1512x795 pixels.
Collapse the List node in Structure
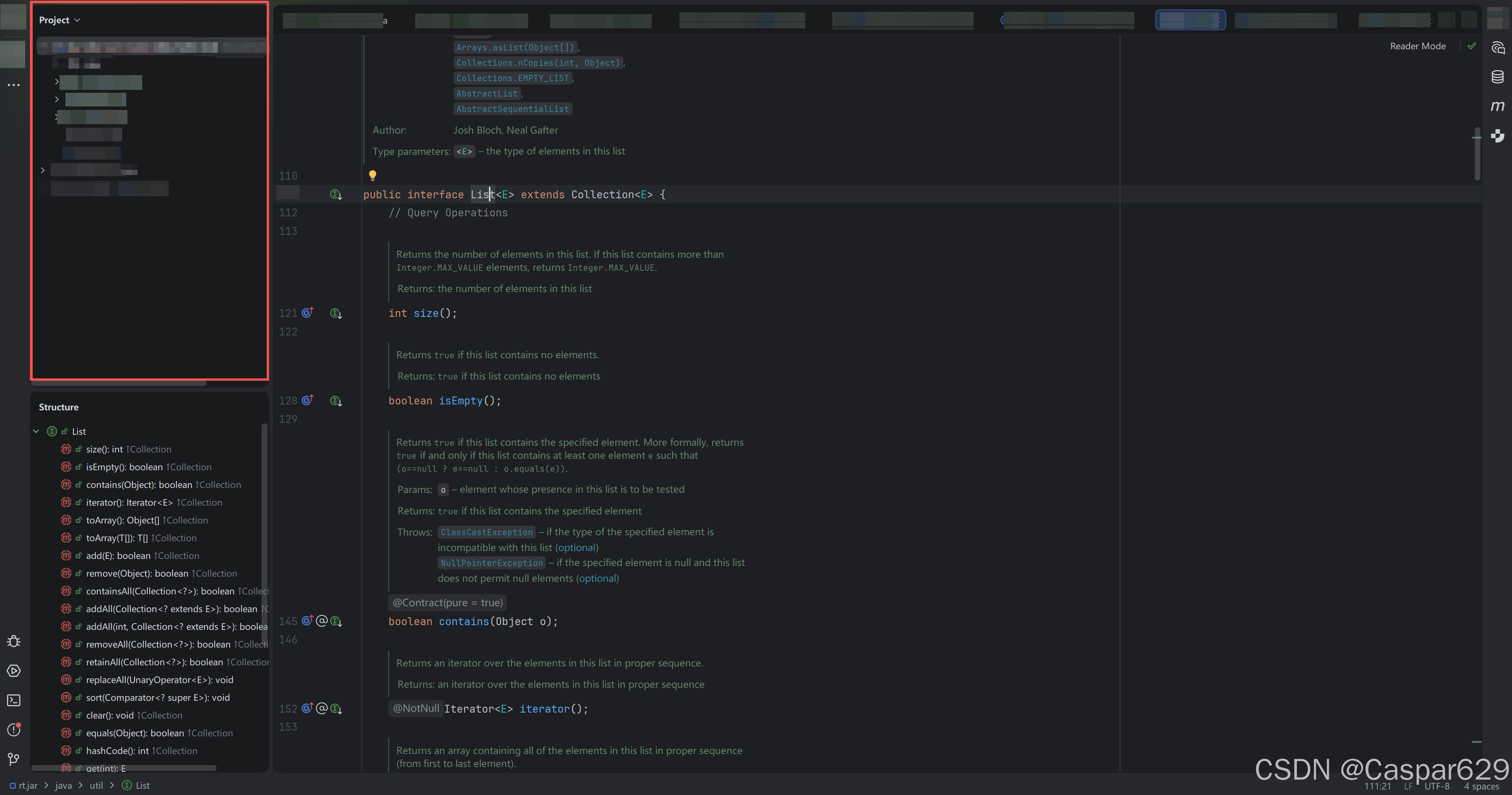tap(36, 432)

...

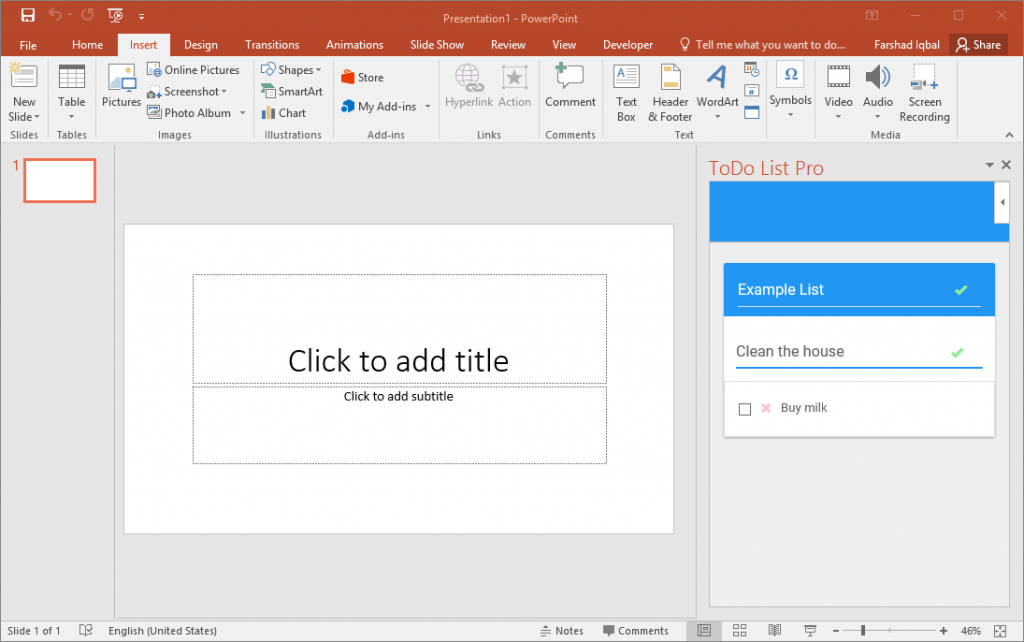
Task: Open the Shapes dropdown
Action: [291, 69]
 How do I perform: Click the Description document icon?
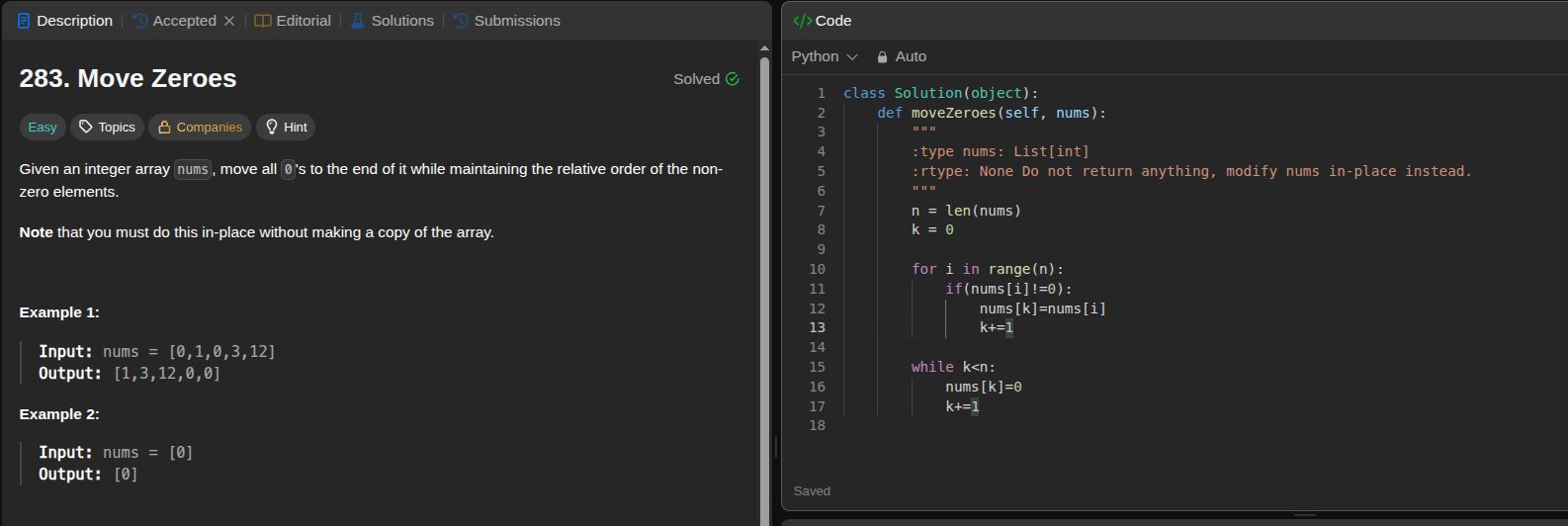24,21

# EXERCISE OBJECTIVE
Rewrite the entries from the line with "1512x795 pixels." up to and including the line with "tap(36, 432)", swapping "Collapse" for "Expand" and keeping everything else the same. Leave the pictures out of your answer.

# EXPECTED ANSWER
1512x795 pixels.
Expand the List node in Structure
tap(36, 432)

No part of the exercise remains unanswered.